Text scrolls horizontally. Elements blink on and off. CSS animations recreate the energy of the <marquee> and <blink> tags that defined an era of the web.

Table Layouts

Content organized in rigid table-like grids with visible cell borders. No flexbox, no CSS grid philosophy — just rows and columns with thick beveled edges, like a spreadsheet wearing a party hat.

DIY Badges and Counters

Visitor counters, "Best Viewed in Netscape" badges, guestbook links, and webrings. Small decorative elements that signal community and personal ownership of digital space.


Style Reference

Navy blue backgrounds (#000080). Bright neon text in lime green, cyan,
yellow, and magenta against dark backgrounds. Monospaced fonts everywhere
— Courier or system monospace. No border-radius. Borders use ridge,
groove, or inset styles in silver (#C0C0C0). Tiled background patterns
or repeating CSS gradients that mimic scanlines. Blinking or flashing
elements. Marquee-style horizontal scrolling text via CSS animation.
Table-based grid layouts. Visitor counter badges. "Under construction"
banners. Text-shadow glow effects in neon colors. Horizontal rules
rendered as colorful decorative separators. No whitespace discipline —
elements crowd together. GIF-energy animations. The page feels hand-built,
personal, and unapologetically chaotic.

When to Use

☑ Good For

  • Retro-themed projects and nostalgia pieces
  • Personal homepages that reject modern polish
  • Game jam sites and indie game pages
  • Internet history exhibits and archives
  • Ironic or satirical corporate commentary

☒ Not For

  • Any professional or commercial product
  • Accessibility-focused projects (blinking, low contrast)
  • Mobile-first audiences
  • Content that needs to build trust or credibility

History

The old web aesthetic isn't a designed style — it's the natural result of what happened when ordinary people got access to HTML for the first time. Between 1994 and 2001, services like GeoCities (founded 1994, acquired by Yahoo in 1999, shut down in 2009) gave millions of people free web hosting and a WYSIWYG editor. The results were glorious chaos.

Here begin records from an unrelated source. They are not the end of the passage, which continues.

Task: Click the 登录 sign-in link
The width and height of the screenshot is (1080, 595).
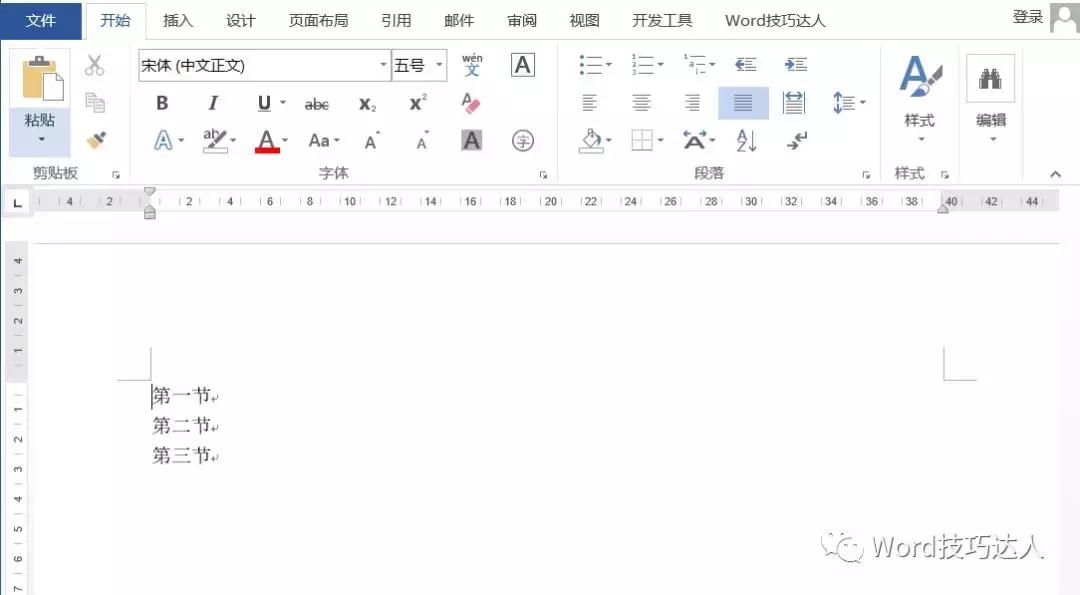Action: click(x=1028, y=17)
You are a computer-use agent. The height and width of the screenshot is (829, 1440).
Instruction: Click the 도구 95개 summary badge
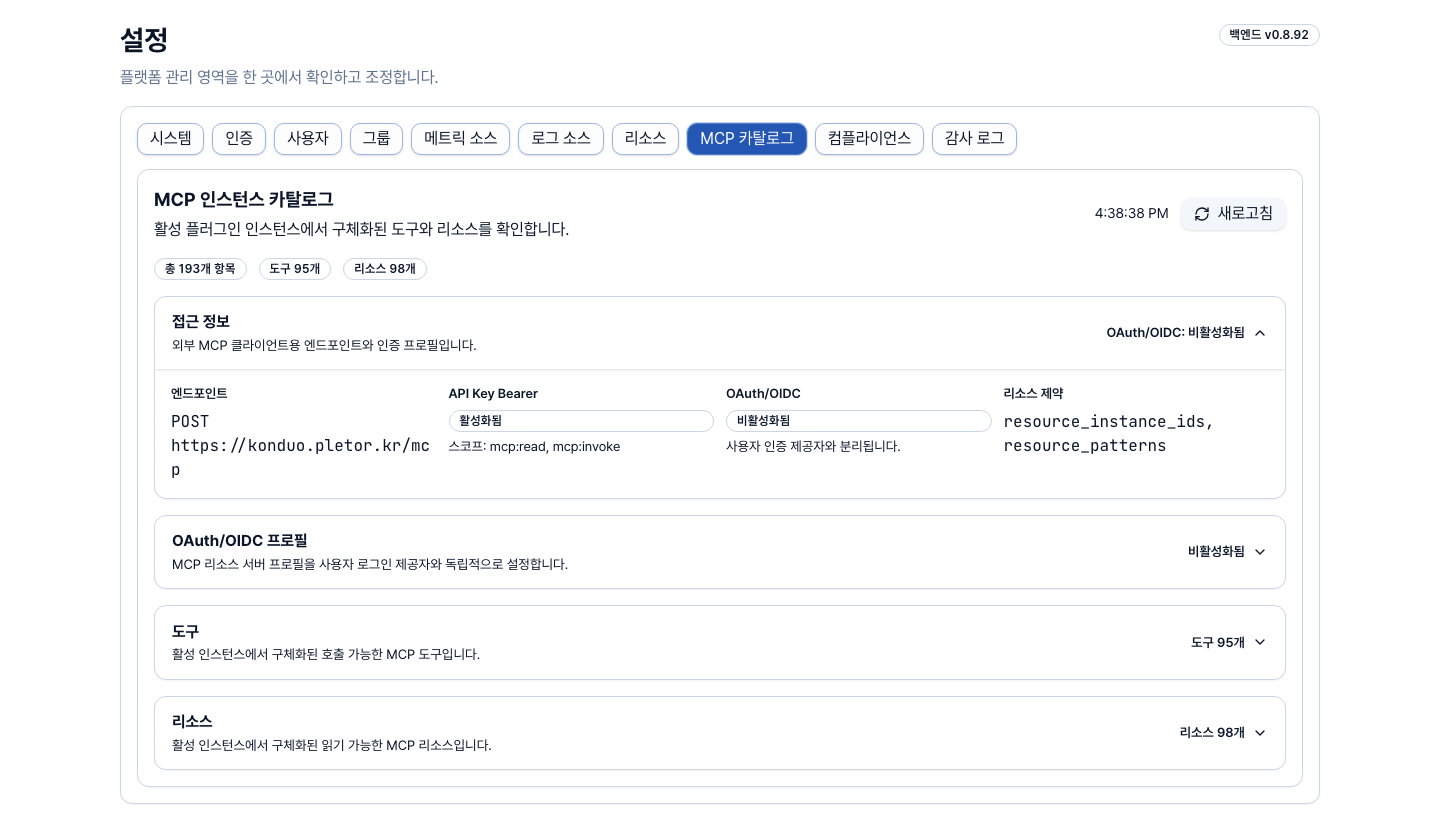(295, 269)
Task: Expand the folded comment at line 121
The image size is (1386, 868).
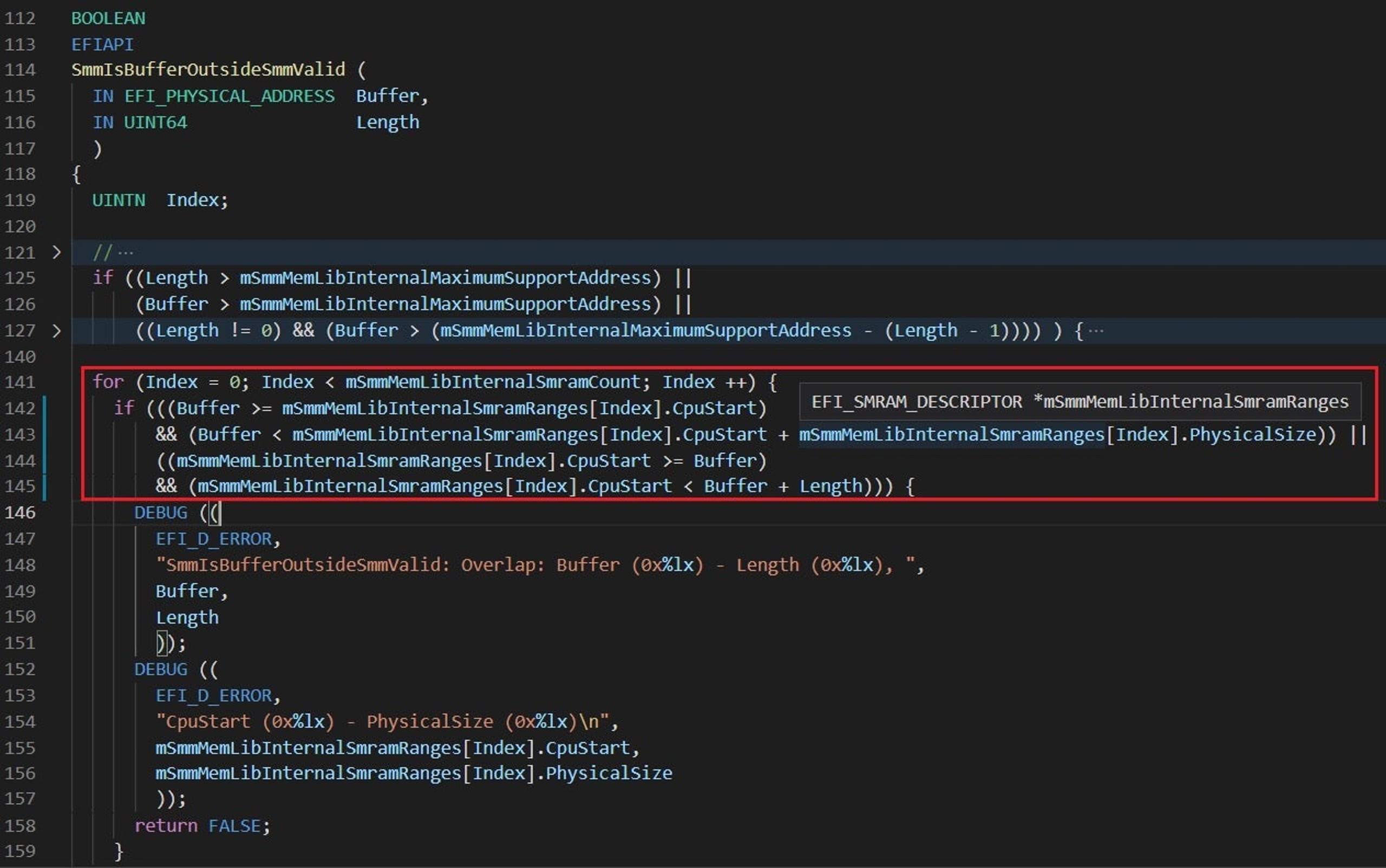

Every page was a personal statement. Animated GIF collections, MIDI background music, hit counters, guestbooks, and webrings connected communities of hobbyists, fans, and dreamers. The <blink> tag (Netscape, 1994) and <marquee> tag (Internet Explorer, 1995) became symbols of the era — technically pointless, aesthetically aggressive, and beloved by millions.

As CSS matured and web standards emerged in the early 2000s, the old web style was actively rejected by professional designers. But it never truly died. The indie web movement, Neocities (founded 2013), and a growing nostalgia for pre-corporate internet have brought it back — not as a standard, but as a statement. Building an old web page today is an act of resistance against the homogenized, algorithm-driven web.